What you need to do:
Repeat only the lines below from the one that contains "This screenshot has height=491, width=881." through the final line, exactly. Omit pictures.
[Source information Boundary: Start]
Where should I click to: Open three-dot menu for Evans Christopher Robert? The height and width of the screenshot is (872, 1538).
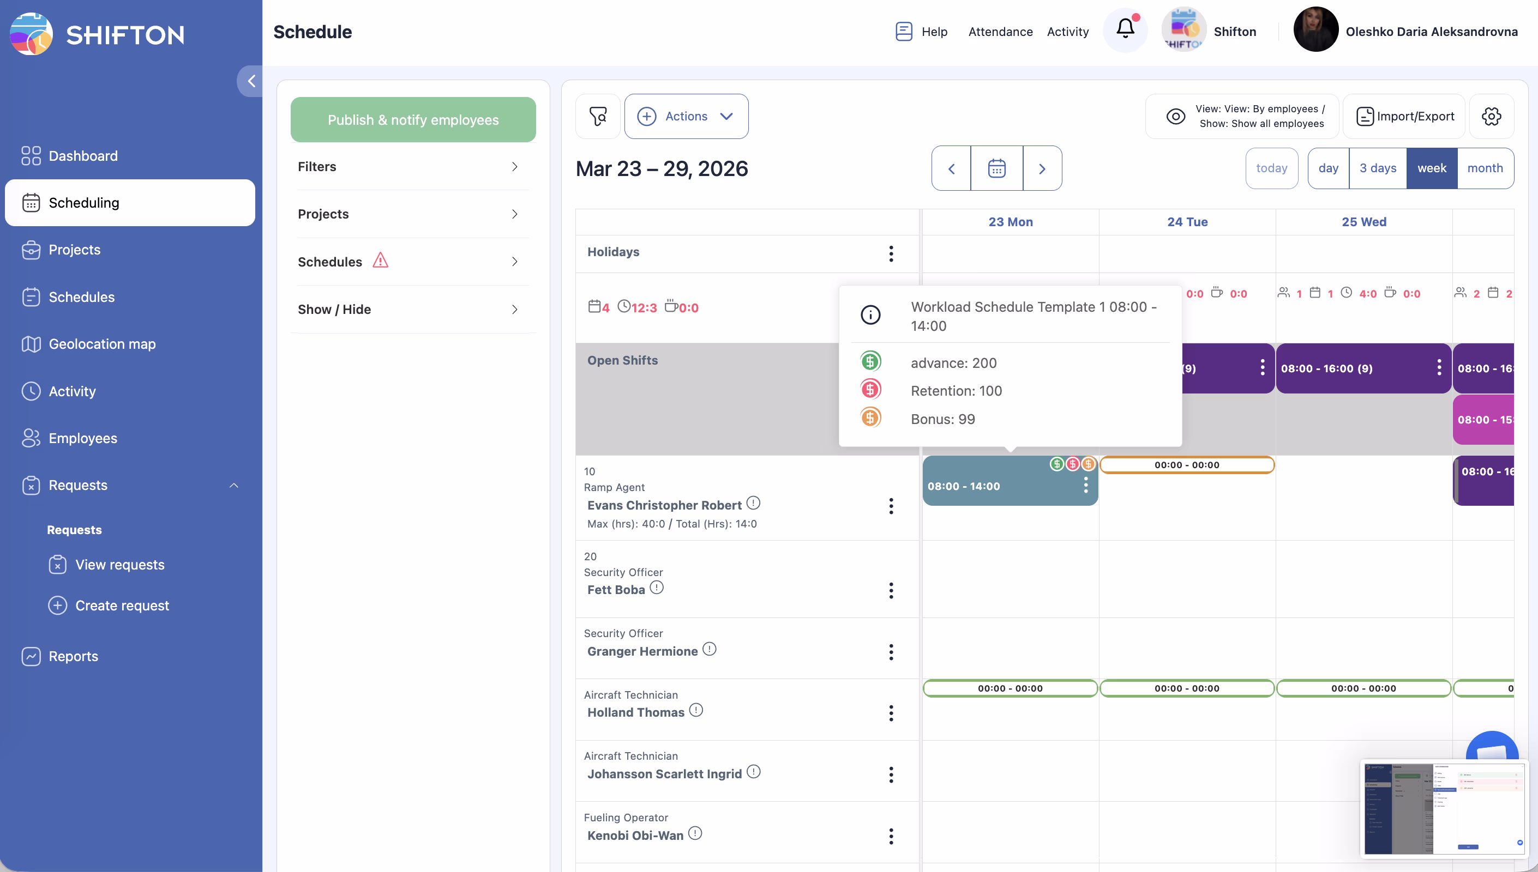tap(891, 506)
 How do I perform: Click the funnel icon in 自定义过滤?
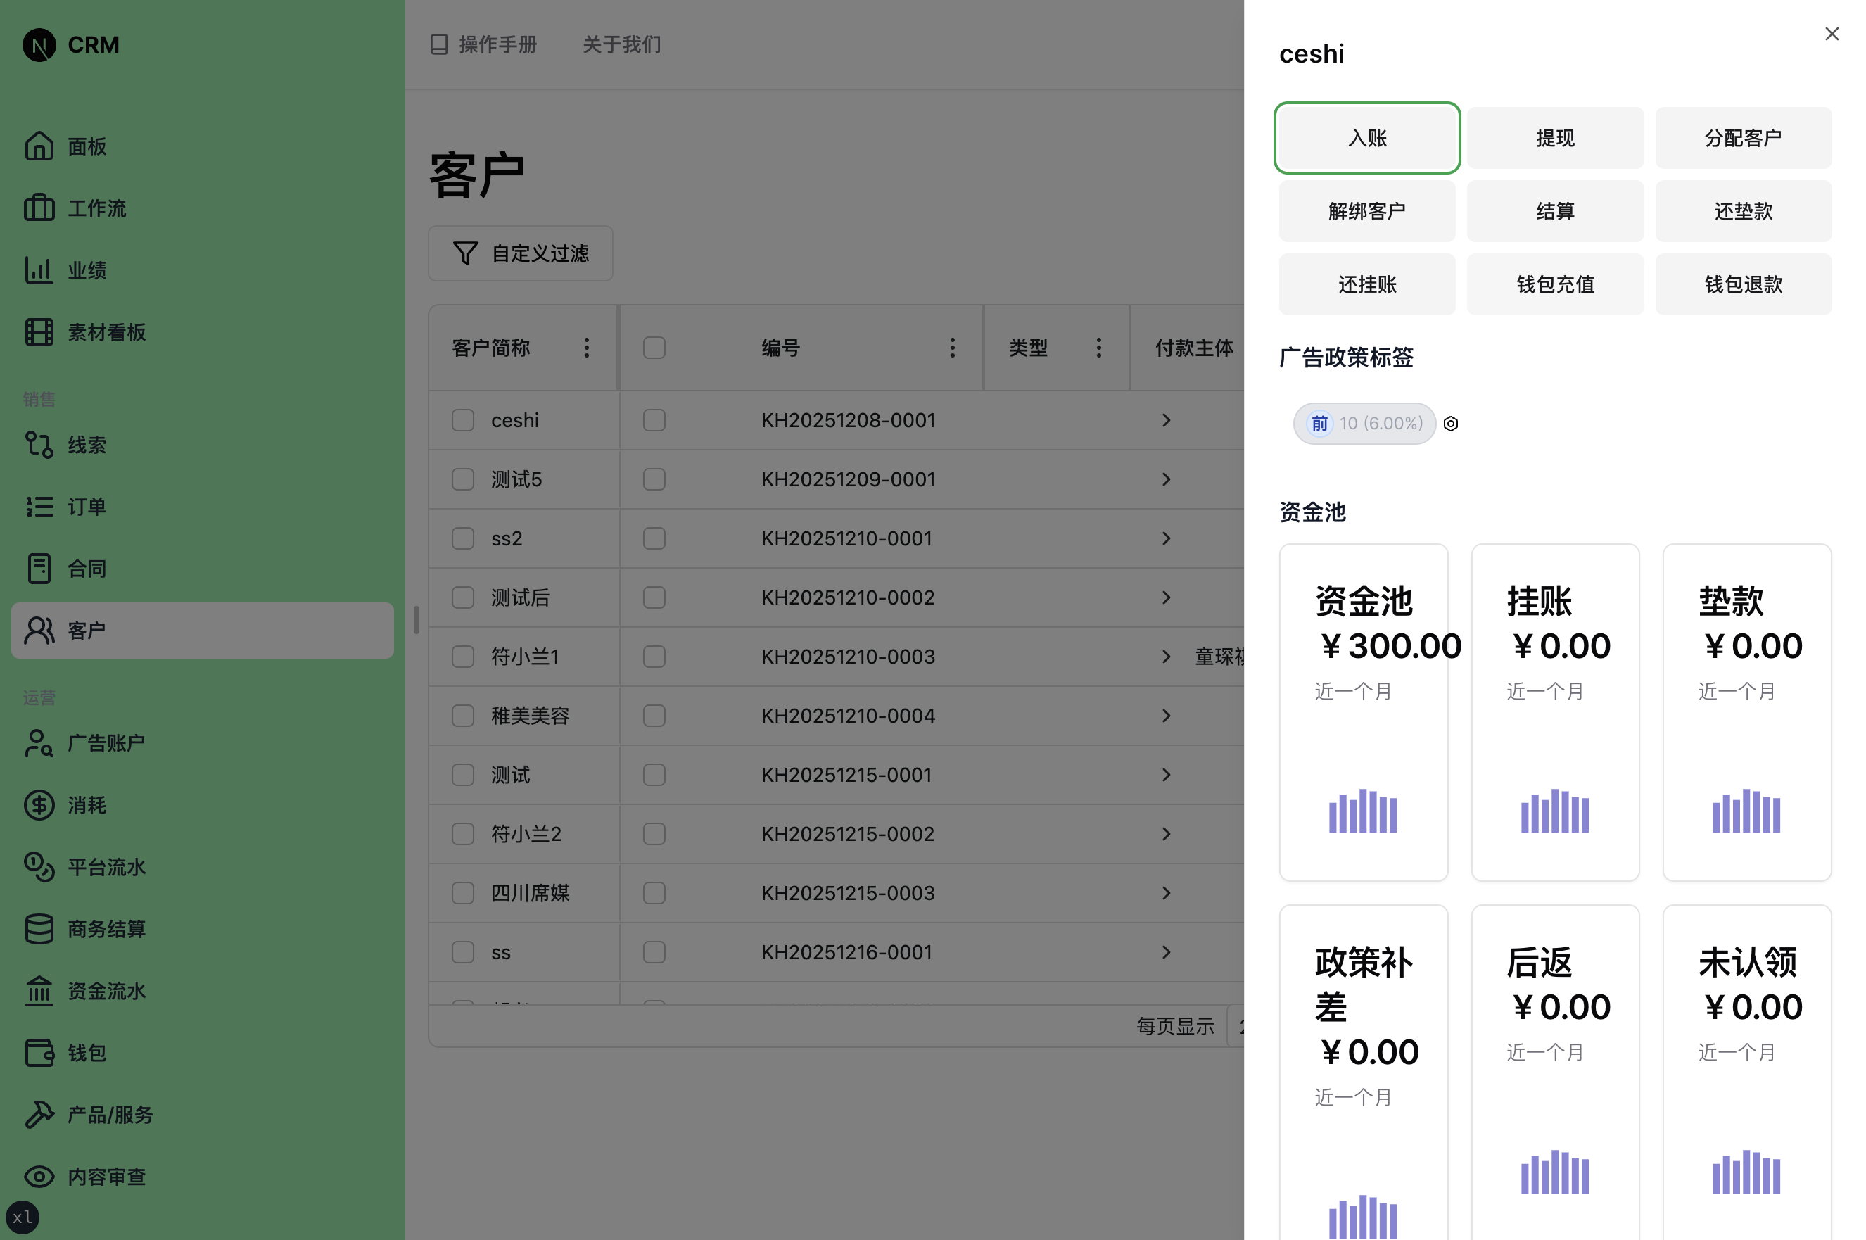[x=465, y=253]
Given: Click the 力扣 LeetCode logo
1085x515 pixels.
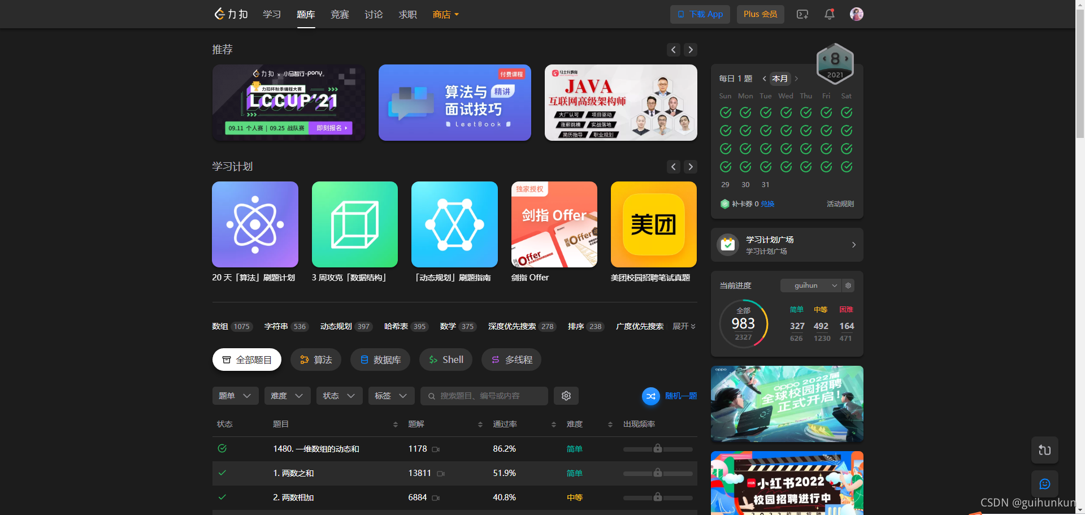Looking at the screenshot, I should [x=231, y=14].
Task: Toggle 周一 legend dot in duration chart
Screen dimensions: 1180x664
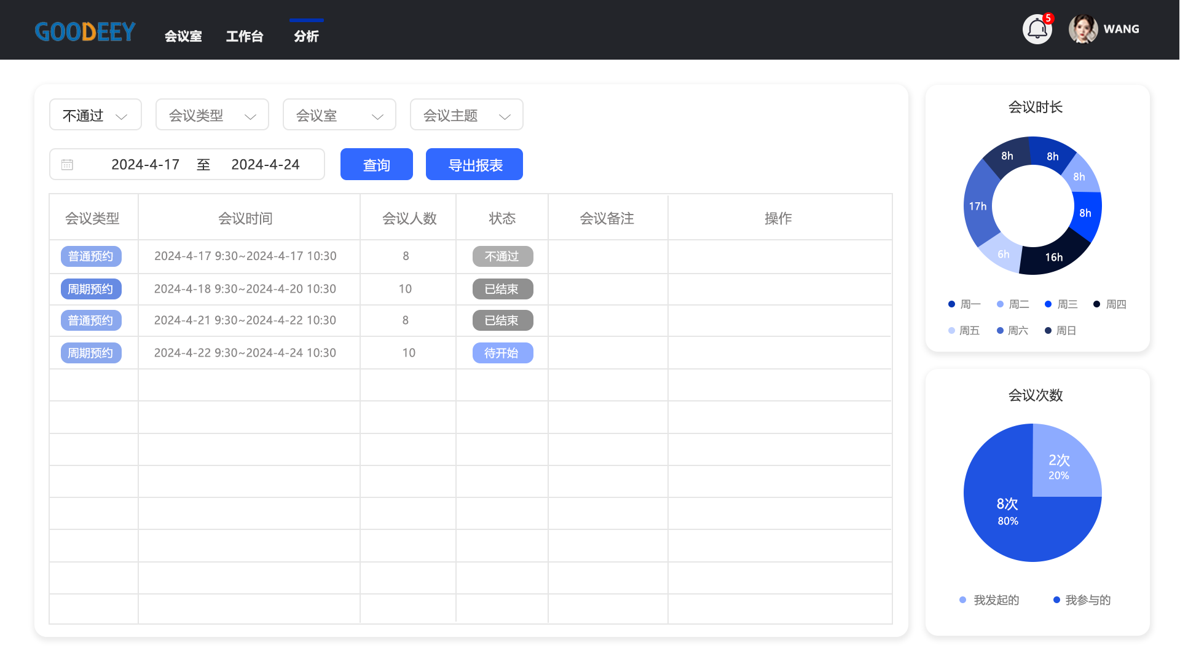Action: (951, 304)
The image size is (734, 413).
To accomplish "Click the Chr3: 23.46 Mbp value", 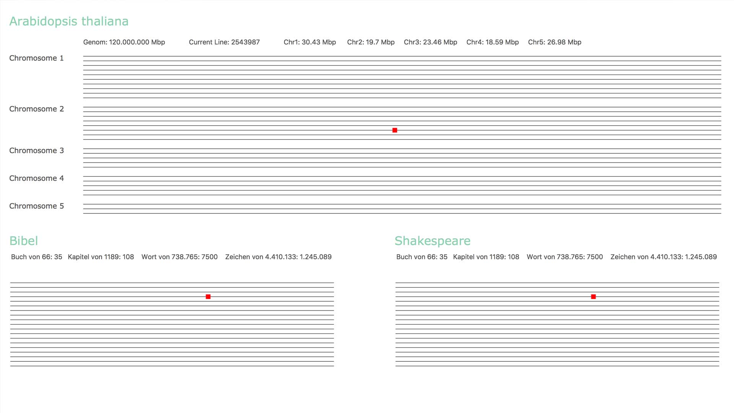I will 430,42.
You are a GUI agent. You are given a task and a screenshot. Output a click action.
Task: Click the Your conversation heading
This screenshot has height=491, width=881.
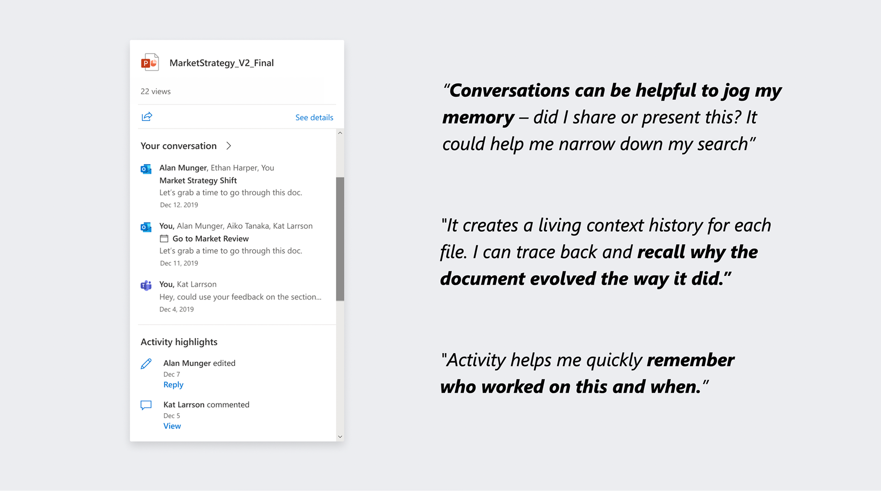[x=179, y=146]
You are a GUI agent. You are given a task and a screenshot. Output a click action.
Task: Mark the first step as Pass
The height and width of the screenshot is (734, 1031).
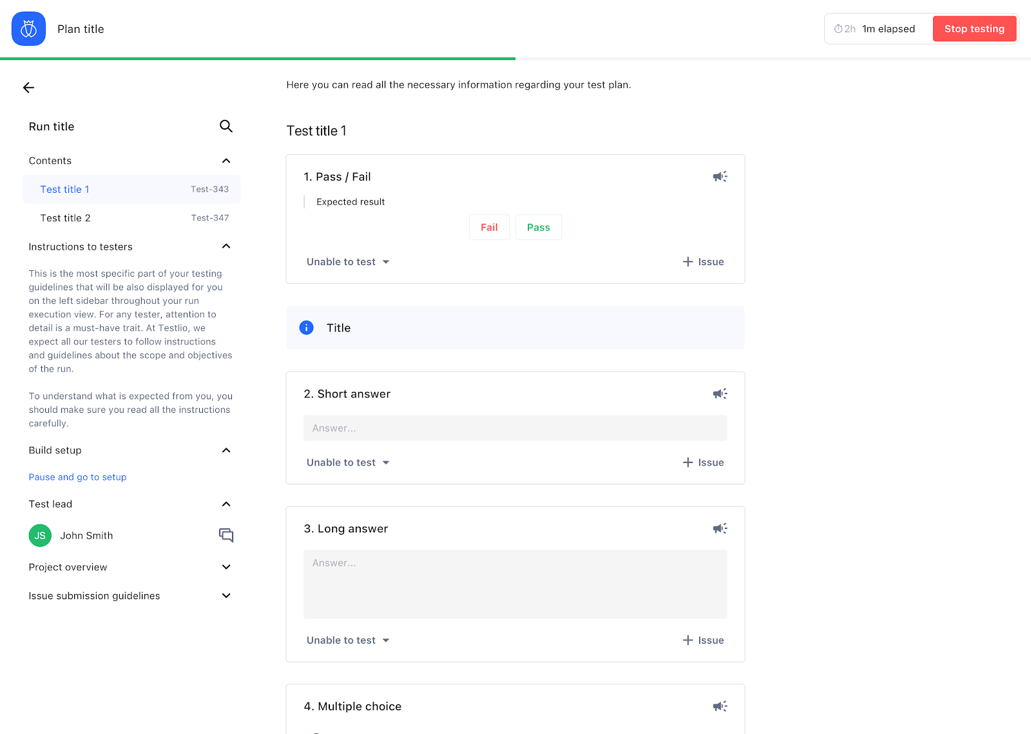click(x=538, y=227)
[Source information Boundary: End]
Response box:
This screenshot has height=491, width=881.
[x=179, y=146]
You are a GUI agent. You are given a task and a screenshot. Output a click action.
Task: Mark the first step as Pass
The height and width of the screenshot is (734, 1031).
click(x=538, y=227)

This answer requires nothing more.